Please rewrite these lines with each "Where should I click" swapped for "Where do I click" and everything else left as it is.
· · ·
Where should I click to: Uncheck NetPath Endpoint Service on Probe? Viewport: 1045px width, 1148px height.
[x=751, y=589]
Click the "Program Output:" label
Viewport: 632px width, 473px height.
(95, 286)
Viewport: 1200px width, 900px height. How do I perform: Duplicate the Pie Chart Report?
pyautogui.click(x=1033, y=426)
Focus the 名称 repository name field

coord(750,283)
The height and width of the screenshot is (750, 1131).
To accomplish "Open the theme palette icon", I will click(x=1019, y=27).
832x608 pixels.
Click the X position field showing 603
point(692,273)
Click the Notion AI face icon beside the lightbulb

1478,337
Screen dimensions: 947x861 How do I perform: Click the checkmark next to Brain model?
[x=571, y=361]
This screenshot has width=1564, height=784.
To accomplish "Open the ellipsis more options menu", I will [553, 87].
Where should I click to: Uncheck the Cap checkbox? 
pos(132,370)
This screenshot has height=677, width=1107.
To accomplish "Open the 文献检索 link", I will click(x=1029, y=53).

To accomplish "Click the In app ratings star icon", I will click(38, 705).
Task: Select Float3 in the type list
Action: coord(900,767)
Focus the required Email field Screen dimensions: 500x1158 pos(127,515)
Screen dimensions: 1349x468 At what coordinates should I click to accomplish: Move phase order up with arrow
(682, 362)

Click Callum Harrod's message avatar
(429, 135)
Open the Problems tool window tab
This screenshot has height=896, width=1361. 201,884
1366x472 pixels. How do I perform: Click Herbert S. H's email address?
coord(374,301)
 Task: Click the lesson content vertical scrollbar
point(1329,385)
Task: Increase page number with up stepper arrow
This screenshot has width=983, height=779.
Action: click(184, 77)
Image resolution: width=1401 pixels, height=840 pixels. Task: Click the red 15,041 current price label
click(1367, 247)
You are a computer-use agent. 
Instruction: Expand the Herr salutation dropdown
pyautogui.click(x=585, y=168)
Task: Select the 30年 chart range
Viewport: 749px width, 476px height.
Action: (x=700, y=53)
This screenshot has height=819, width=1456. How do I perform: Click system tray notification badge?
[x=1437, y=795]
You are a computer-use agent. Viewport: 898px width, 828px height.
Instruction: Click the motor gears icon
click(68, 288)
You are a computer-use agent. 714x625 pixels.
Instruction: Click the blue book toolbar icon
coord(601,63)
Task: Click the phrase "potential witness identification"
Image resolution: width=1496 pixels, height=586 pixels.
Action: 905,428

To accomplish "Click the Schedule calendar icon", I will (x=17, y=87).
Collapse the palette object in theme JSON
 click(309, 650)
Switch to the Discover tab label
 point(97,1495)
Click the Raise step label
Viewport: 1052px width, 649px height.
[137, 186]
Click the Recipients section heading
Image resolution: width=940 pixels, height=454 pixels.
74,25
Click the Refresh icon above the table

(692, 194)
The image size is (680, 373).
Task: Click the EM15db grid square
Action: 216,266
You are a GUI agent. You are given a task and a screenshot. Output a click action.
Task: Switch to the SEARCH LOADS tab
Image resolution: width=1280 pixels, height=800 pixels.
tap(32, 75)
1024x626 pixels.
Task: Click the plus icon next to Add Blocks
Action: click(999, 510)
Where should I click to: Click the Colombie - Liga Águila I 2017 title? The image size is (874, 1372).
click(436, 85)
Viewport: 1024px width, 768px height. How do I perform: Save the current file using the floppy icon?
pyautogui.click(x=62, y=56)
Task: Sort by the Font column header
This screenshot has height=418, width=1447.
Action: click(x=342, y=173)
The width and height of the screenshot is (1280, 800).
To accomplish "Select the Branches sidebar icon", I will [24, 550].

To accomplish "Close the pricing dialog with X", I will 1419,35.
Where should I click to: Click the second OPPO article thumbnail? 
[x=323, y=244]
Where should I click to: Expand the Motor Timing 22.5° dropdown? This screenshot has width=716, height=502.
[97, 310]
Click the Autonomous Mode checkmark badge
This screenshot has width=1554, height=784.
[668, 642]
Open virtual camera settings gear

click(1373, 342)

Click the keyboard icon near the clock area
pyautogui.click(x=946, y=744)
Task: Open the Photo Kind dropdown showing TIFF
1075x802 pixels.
· · ·
__Solution__
Where do I click to: Uncheck NetPath Endpoint Service on Probe? Viewport: 1045px width, 1148px height.
[x=751, y=589]
Click the "Program Output:" label
Viewport: 632px width, 473px height.
(95, 286)
Viewport: 1200px width, 900px height. How do I perform: Duplicate the Pie Chart Report?
pyautogui.click(x=1033, y=426)
Focus the 名称 repository name field

coord(750,283)
The height and width of the screenshot is (750, 1131).
To accomplish "Open the theme palette icon", I will click(x=1019, y=27).
832x608 pixels.
Click the X position field showing 603
point(692,273)
Click the Notion AI face icon beside the lightbulb

1478,337
Screen dimensions: 947x861 How do I perform: Click the checkmark next to Brain model?
[x=571, y=361]
This screenshot has width=1564, height=784.
To accomplish "Open the ellipsis more options menu", I will [553, 87].
Where do I click to: Uncheck the Cap checkbox? 
pos(132,370)
This screenshot has height=677, width=1107.
To accomplish "Open the 文献检索 link", I will click(x=1029, y=53).

To accomplish "Click the In app ratings star icon", I will click(38, 705).
Task: Select Float3 in the type list
Action: coord(900,767)
Focus the required Email field Screen dimensions: 500x1158 pos(127,515)
Screen dimensions: 1349x468 At what coordinates should I click to accomplish: Move phase order up with arrow
(682, 362)

Click Callum Harrod's message avatar
(429, 135)
Open the Problems tool window tab
This screenshot has height=896, width=1361. 201,884
1366x472 pixels. How do I perform: Click Herbert S. H's email address?
coord(374,301)
 Task: Click the lesson content vertical scrollbar
point(1329,385)
Task: Increase page number with up stepper arrow
This screenshot has width=983, height=779.
Action: click(184, 77)
Image resolution: width=1401 pixels, height=840 pixels. Task: Click the red 15,041 current price label
click(1367, 247)
You are a computer-use agent. 
Instruction: Expand the Herr salutation dropdown
pyautogui.click(x=585, y=168)
Task: Select the 30年 chart range
Viewport: 749px width, 476px height.
Action: (x=700, y=53)
This screenshot has height=819, width=1456. How do I perform: Click system tray notification badge?
[x=1437, y=795]
You are a computer-use agent. Viewport: 898px width, 828px height.
Instruction: Click the motor gears icon
click(68, 288)
You are a computer-use agent. 714x625 pixels.
Instruction: Click the blue book toolbar icon
coord(601,63)
Task: Click the phrase "potential witness identification"
Image resolution: width=1496 pixels, height=586 pixels.
Action: 905,428

To accomplish "Click the Schedule calendar icon", I will (x=17, y=87).
Collapse the palette object in theme JSON
 click(309, 650)
Switch to the Discover tab label
 point(97,1495)
Click the Raise step label
Viewport: 1052px width, 649px height.
[137, 186]
Click the Recipients section heading
Image resolution: width=940 pixels, height=454 pixels.
74,25
Click the Refresh icon above the table

(692, 194)
The image size is (680, 373).
Task: Click the EM15db grid square
Action: 216,266
You are a GUI agent. You are given a task and a screenshot. Output a click action.
Task: Switch to the SEARCH LOADS tab
Image resolution: width=1280 pixels, height=800 pixels.
tap(32, 75)
1024x626 pixels.
Task: Click the plus icon next to Add Blocks
Action: click(999, 510)
Where do I click to: Click the Colombie - Liga Águila I 2017 title? The image size is (874, 1372).
click(436, 85)
Viewport: 1024px width, 768px height. How do I perform: Save the current file using the floppy icon?
pyautogui.click(x=62, y=56)
Task: Sort by the Font column header
This screenshot has height=418, width=1447.
Action: click(x=342, y=173)
The width and height of the screenshot is (1280, 800).
To accomplish "Select the Branches sidebar icon", I will [24, 550].

To accomplish "Close the pricing dialog with X", I will 1419,35.
Where do I click to: Click the second OPPO article thumbnail? 
[x=323, y=244]
Where do I click to: Expand the Motor Timing 22.5° dropdown? This screenshot has width=716, height=502.
[97, 310]
Click the Autonomous Mode checkmark badge
This screenshot has width=1554, height=784.
[668, 642]
Open virtual camera settings gear

click(1373, 342)

Click the keyboard icon near the clock area
pyautogui.click(x=946, y=744)
Task: Open the Photo Kind dropdown showing TIFF
1075x802 pixels.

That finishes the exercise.